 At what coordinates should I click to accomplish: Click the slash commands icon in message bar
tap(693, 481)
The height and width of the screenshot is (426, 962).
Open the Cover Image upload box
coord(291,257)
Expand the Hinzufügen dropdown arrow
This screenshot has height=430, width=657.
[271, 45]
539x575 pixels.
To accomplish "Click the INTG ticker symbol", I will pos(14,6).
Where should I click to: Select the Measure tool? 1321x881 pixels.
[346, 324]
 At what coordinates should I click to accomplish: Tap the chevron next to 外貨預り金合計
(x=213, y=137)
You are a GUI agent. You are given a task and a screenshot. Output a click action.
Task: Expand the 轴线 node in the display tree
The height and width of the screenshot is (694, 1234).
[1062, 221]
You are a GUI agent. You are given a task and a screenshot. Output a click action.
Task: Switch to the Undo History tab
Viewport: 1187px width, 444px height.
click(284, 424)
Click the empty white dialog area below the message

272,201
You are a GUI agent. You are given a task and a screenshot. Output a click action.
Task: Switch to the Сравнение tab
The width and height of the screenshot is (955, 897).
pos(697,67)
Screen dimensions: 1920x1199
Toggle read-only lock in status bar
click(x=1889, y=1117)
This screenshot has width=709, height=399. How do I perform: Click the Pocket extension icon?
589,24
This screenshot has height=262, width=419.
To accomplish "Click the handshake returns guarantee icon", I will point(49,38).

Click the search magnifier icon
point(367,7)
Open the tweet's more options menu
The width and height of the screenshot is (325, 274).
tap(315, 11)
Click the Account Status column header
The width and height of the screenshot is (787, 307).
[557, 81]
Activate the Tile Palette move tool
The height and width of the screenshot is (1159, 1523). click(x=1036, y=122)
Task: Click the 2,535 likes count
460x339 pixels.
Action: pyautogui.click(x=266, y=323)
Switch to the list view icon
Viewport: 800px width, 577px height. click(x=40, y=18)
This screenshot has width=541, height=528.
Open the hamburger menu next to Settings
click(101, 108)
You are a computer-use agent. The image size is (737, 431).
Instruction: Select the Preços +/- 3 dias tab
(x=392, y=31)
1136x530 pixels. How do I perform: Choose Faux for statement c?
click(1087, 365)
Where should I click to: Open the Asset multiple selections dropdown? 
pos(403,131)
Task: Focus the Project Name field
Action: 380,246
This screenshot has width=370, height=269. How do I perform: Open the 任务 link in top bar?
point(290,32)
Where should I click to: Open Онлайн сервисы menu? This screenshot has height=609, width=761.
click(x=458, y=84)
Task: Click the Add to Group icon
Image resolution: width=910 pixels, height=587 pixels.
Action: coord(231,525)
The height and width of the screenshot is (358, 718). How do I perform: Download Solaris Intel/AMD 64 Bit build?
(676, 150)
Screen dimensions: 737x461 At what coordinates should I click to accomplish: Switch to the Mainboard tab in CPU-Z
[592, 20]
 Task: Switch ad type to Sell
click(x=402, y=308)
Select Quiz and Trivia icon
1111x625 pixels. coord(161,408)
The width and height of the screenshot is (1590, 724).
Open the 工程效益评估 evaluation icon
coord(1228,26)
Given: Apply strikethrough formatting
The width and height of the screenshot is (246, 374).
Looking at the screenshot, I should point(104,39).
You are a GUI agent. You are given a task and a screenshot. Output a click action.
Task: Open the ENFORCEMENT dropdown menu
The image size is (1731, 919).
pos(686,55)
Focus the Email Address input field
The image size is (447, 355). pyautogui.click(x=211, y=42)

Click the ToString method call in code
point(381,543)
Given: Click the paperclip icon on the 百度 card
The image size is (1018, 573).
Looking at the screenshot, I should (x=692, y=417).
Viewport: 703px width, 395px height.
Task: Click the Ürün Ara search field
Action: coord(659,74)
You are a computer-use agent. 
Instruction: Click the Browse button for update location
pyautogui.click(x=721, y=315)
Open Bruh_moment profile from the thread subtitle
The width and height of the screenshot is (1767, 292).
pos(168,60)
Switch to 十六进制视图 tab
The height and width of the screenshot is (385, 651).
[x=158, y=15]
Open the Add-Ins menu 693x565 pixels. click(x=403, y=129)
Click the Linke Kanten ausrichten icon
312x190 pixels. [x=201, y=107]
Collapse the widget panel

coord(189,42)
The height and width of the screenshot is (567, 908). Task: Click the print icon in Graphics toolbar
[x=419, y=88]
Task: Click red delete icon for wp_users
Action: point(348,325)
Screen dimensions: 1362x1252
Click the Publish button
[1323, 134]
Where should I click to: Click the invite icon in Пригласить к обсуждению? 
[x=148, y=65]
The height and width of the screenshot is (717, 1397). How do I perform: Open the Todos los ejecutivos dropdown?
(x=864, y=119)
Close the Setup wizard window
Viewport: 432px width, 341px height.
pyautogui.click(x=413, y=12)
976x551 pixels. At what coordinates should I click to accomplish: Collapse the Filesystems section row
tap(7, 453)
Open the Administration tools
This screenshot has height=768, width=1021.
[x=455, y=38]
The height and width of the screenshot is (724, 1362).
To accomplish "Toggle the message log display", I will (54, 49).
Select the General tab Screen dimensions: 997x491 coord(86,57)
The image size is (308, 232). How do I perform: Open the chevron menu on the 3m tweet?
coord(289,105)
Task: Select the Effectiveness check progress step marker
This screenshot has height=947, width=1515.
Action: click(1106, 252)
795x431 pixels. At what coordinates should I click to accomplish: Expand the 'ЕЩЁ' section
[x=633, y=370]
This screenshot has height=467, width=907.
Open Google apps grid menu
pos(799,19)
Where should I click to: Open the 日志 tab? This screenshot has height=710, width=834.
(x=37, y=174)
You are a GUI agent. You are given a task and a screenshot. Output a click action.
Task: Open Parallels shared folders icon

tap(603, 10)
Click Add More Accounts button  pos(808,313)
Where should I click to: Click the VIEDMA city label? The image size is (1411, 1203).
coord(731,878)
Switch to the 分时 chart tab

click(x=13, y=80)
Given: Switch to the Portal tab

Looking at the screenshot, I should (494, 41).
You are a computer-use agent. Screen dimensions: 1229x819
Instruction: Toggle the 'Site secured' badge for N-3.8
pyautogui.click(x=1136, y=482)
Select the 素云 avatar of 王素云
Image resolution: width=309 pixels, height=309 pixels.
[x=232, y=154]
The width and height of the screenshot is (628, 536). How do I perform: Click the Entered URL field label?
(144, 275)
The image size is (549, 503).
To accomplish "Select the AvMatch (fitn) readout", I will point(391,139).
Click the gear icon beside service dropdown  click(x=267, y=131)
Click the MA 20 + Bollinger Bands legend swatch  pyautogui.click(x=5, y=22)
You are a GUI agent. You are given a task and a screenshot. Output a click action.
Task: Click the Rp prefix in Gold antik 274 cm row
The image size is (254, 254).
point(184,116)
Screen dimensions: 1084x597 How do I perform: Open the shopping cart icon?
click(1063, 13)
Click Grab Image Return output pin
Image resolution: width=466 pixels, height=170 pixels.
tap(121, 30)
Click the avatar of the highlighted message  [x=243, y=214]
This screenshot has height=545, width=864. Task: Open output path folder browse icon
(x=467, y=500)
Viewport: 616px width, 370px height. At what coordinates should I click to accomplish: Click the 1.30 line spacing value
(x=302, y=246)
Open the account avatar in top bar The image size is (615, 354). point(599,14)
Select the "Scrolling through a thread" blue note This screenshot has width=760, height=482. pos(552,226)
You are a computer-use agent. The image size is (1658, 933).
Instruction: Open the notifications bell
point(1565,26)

REQUIREMENT: Please reproduce the listing above with each "GUI agent" changed to "interface agent" and everything else left as it is.

FULL OUTPUT:
 At what coordinates should I click to accomplish: Click the slash commands icon in message bar
tap(693, 481)
The height and width of the screenshot is (426, 962).
Open the Cover Image upload box
coord(291,257)
Expand the Hinzufügen dropdown arrow
This screenshot has height=430, width=657.
[271, 45]
539x575 pixels.
To accomplish "Click the INTG ticker symbol", I will pos(14,6).
Where should I click to: Select the Measure tool? 1321x881 pixels.
[346, 324]
 At what coordinates should I click to accomplish: Tap the chevron next to 外貨預り金合計
(x=213, y=137)
You are a interface agent. You are given a task and a screenshot. Output a click action.
Task: Expand the 轴线 node in the display tree
The height and width of the screenshot is (694, 1234).
[1062, 221]
You are a interface agent. You are given a task and a screenshot. Output a click action.
Task: Switch to the Undo History tab
Viewport: 1187px width, 444px height.
click(284, 424)
Click the empty white dialog area below the message

272,201
You are a interface agent. You are given a task and a screenshot. Output a click action.
Task: Switch to the Сравнение tab
The width and height of the screenshot is (955, 897).
pos(697,67)
Screen dimensions: 1920x1199
Toggle read-only lock in status bar
click(x=1889, y=1117)
This screenshot has width=709, height=399. How do I perform: Click the Pocket extension icon?
589,24
This screenshot has height=262, width=419.
To accomplish "Click the handshake returns guarantee icon", I will point(49,38).

Click the search magnifier icon
point(367,7)
Open the tweet's more options menu
The width and height of the screenshot is (325, 274).
tap(315, 11)
Click the Account Status column header
The width and height of the screenshot is (787, 307).
[557, 81]
Activate the Tile Palette move tool
The height and width of the screenshot is (1159, 1523). click(x=1036, y=122)
Task: Click the 2,535 likes count
460x339 pixels.
Action: pyautogui.click(x=266, y=323)
Switch to the list view icon
Viewport: 800px width, 577px height. click(x=40, y=18)
This screenshot has width=541, height=528.
Open the hamburger menu next to Settings
click(101, 108)
You are a computer-use agent. The image size is (737, 431).
Instruction: Select the Preços +/- 3 dias tab
(x=392, y=31)
1136x530 pixels. How do I perform: Choose Faux for statement c?
click(1087, 365)
Where should I click to: Open the Asset multiple selections dropdown? 
pos(403,131)
Task: Focus the Project Name field
Action: 380,246
This screenshot has width=370, height=269. How do I perform: Open the 任务 link in top bar?
point(290,32)
Where should I click to: Open Онлайн сервисы menu? This screenshot has height=609, width=761.
click(x=458, y=84)
Task: Click the Add to Group icon
Image resolution: width=910 pixels, height=587 pixels.
Action: coord(231,525)
The height and width of the screenshot is (358, 718). How do I perform: Download Solaris Intel/AMD 64 Bit build?
(676, 150)
Screen dimensions: 737x461 At what coordinates should I click to accomplish: Switch to the Mainboard tab in CPU-Z
[592, 20]
 Task: Switch ad type to Sell
click(x=402, y=308)
Select Quiz and Trivia icon
1111x625 pixels. coord(161,408)
The width and height of the screenshot is (1590, 724).
Open the 工程效益评估 evaluation icon
coord(1228,26)
Given: Apply strikethrough formatting
The width and height of the screenshot is (246, 374).
Looking at the screenshot, I should point(104,39).
You are a interface agent. You are given a task and a screenshot. Output a click action.
Task: Open the ENFORCEMENT dropdown menu
The image size is (1731, 919).
pos(686,55)
Focus the Email Address input field
The image size is (447, 355). pyautogui.click(x=211, y=42)

Click the ToString method call in code
point(381,543)
Given: Click the paperclip icon on the 百度 card
The image size is (1018, 573).
Looking at the screenshot, I should (x=692, y=417).
Viewport: 703px width, 395px height.
Task: Click the Ürün Ara search field
Action: coord(659,74)
You are a computer-use agent. 
Instruction: Click the Browse button for update location
pyautogui.click(x=721, y=315)
Open Bruh_moment profile from the thread subtitle
The width and height of the screenshot is (1767, 292).
pos(168,60)
Switch to 十六进制视图 tab
The height and width of the screenshot is (385, 651).
[x=158, y=15]
Open the Add-Ins menu 693x565 pixels. click(x=403, y=129)
Click the Linke Kanten ausrichten icon
312x190 pixels. [x=201, y=107]
Collapse the widget panel

coord(189,42)
The height and width of the screenshot is (567, 908). Task: Click the print icon in Graphics toolbar
[x=419, y=88]
Task: Click red delete icon for wp_users
Action: point(348,325)
Screen dimensions: 1362x1252
Click the Publish button
[1323, 134]
Where should I click to: Click the invite icon in Пригласить к обсуждению? 
[x=148, y=65]
The height and width of the screenshot is (717, 1397). How do I perform: Open the Todos los ejecutivos dropdown?
(x=864, y=119)
Close the Setup wizard window
Viewport: 432px width, 341px height.
pyautogui.click(x=413, y=12)
976x551 pixels. At what coordinates should I click to accomplish: Collapse the Filesystems section row
tap(7, 453)
Open the Administration tools
This screenshot has height=768, width=1021.
[x=455, y=38]
The height and width of the screenshot is (724, 1362).
To accomplish "Toggle the message log display", I will (54, 49).
Select the General tab Screen dimensions: 997x491 coord(86,57)
The image size is (308, 232). How do I perform: Open the chevron menu on the 3m tweet?
coord(289,105)
Task: Select the Effectiveness check progress step marker
This screenshot has height=947, width=1515.
Action: click(1106, 252)
795x431 pixels. At what coordinates should I click to accomplish: Expand the 'ЕЩЁ' section
[x=633, y=370]
This screenshot has height=467, width=907.
Open Google apps grid menu
pos(799,19)
Where should I click to: Open the 日志 tab? This screenshot has height=710, width=834.
(x=37, y=174)
You are a interface agent. You are given a task and a screenshot. Output a click action.
Task: Open Parallels shared folders icon

tap(603, 10)
Click Add More Accounts button  pos(808,313)
Where should I click to: Click the VIEDMA city label? The image size is (1411, 1203).
coord(731,878)
Switch to the 分时 chart tab

click(x=13, y=80)
Given: Switch to the Portal tab

Looking at the screenshot, I should (494, 41).
You are a computer-use agent. Screen dimensions: 1229x819
Instruction: Toggle the 'Site secured' badge for N-3.8
pyautogui.click(x=1136, y=482)
Select the 素云 avatar of 王素云
Image resolution: width=309 pixels, height=309 pixels.
[x=232, y=154]
The width and height of the screenshot is (628, 536). How do I perform: Click the Entered URL field label?
(144, 275)
The image size is (549, 503).
To accomplish "Select the AvMatch (fitn) readout", I will point(391,139).
Click the gear icon beside service dropdown  click(x=267, y=131)
Click the MA 20 + Bollinger Bands legend swatch  pyautogui.click(x=5, y=22)
You are a interface agent. You are given a task and a screenshot. Output a click action.
Task: Click the Rp prefix in Gold antik 274 cm row
The image size is (254, 254).
point(184,116)
Screen dimensions: 1084x597 How do I perform: Open the shopping cart icon?
click(1063, 13)
Click Grab Image Return output pin
Image resolution: width=466 pixels, height=170 pixels.
tap(121, 30)
Click the avatar of the highlighted message  [x=243, y=214]
This screenshot has height=545, width=864. Task: Open output path folder browse icon
(x=467, y=500)
Viewport: 616px width, 370px height. At what coordinates should I click to accomplish: Click the 1.30 line spacing value
(x=302, y=246)
Open the account avatar in top bar The image size is (615, 354). point(599,14)
Select the "Scrolling through a thread" blue note This screenshot has width=760, height=482. pos(552,226)
You are a computer-use agent. The image size is (1658, 933).
Instruction: Open the notifications bell
point(1565,26)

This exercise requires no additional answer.